Source
* BEGIN *

He certainly showed no fear when given a first test of man-managing his own national team. Ahead of his first competitive outing, against Russia in the opening game of qualification for Euro 2008, Darijo Srna, Ivica Olic and Bosko Balaban visited Fontana, a Zagreb nightclub famed for the combination of folk music and women who dress like porn stars. Bilic banished them from the squad and fined them the equivalent of £17,000 each as Croatia gained a worthy 0-0 draw in Moscow. "It's a situation that has really helped me in terms of understanding how you cope being friends with some of the players and their manager," says Bilic. "We missed them in Russia. But my idea is that our work should be hard. Disciplined." The players were later reinstated - Srna and Olic both included in the squad for that year's finals. "The FA chairman said, 'It's Russia, Guus Hiddink. Select them and I'll fine them big money.' I said, 'No way. I'm going to fuck them off for this game or forever - it depends on their reaction.' And it was unbelievable, they said, 'We're wankers,' and apologised a hundred times," reveals Bilic. "But this helped me. Some in the media, the Croatia FA, didn't want me when I was appointed. Yet 90 per cent of people did. The FA are saying now they always wanted me but I know who they wanted - Claudio Gentile or Giovanni Trapattoni. The only question was, did I have the authority. For me, the only authority is knowledge - it's not about shouting. I have a special relationship with my players. One came crying - I'm not going to say who - and said, "I broke with my girlfriend, I adore her." He would never have done so if we weren't close."

* END *

What to do
Answer these from the passage about Bilic and the Croatia squad:
(a) Which three players went to the Fontana nightclub?
(b) What was the score of the game in Moscow?
(c) Which two coaches does Bilic say the FA really wanted?
The records that come next have nothing to do with the passage.

Given data

* BEGIN *

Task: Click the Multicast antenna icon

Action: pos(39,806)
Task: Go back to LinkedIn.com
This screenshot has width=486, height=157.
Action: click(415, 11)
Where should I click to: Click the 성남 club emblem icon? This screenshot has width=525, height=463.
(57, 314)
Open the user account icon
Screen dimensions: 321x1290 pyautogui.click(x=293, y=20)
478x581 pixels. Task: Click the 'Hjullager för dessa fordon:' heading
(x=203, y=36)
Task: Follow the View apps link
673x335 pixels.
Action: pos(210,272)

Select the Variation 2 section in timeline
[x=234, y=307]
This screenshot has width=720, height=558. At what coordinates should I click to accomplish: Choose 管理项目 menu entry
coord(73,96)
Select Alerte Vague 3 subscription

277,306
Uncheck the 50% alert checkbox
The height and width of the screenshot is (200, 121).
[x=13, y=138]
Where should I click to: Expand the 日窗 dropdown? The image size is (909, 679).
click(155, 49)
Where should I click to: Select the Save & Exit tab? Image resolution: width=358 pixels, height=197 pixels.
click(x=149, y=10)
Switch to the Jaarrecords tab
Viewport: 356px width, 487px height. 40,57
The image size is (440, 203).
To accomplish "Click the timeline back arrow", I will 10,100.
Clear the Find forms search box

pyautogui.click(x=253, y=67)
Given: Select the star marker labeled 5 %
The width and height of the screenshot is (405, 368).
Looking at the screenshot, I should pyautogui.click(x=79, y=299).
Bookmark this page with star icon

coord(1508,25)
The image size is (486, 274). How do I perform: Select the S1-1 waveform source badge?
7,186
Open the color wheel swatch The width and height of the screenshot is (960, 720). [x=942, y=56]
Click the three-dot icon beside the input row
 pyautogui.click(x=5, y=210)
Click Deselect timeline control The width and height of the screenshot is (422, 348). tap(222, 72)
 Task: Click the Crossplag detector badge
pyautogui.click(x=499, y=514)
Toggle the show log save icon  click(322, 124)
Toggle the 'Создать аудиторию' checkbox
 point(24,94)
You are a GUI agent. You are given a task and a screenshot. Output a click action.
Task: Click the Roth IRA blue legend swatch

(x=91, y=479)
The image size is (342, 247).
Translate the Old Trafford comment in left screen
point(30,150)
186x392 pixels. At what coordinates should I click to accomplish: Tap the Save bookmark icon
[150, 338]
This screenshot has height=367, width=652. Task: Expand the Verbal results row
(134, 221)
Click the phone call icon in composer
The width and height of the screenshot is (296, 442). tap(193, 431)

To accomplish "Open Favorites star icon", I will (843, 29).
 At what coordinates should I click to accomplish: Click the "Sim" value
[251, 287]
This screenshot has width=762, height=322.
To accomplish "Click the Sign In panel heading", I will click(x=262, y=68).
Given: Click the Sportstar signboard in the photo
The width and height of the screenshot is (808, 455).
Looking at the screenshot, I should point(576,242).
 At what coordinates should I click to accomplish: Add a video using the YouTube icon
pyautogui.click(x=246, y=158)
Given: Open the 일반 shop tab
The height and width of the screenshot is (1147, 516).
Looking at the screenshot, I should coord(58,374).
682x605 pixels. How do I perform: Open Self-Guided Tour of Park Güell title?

* END *

Response below
(a) Darijo Srna, Ivica Olic and Bosko Balaban
(b) 0-0
(c) Claudio Gentile or Giovanni Trapattoni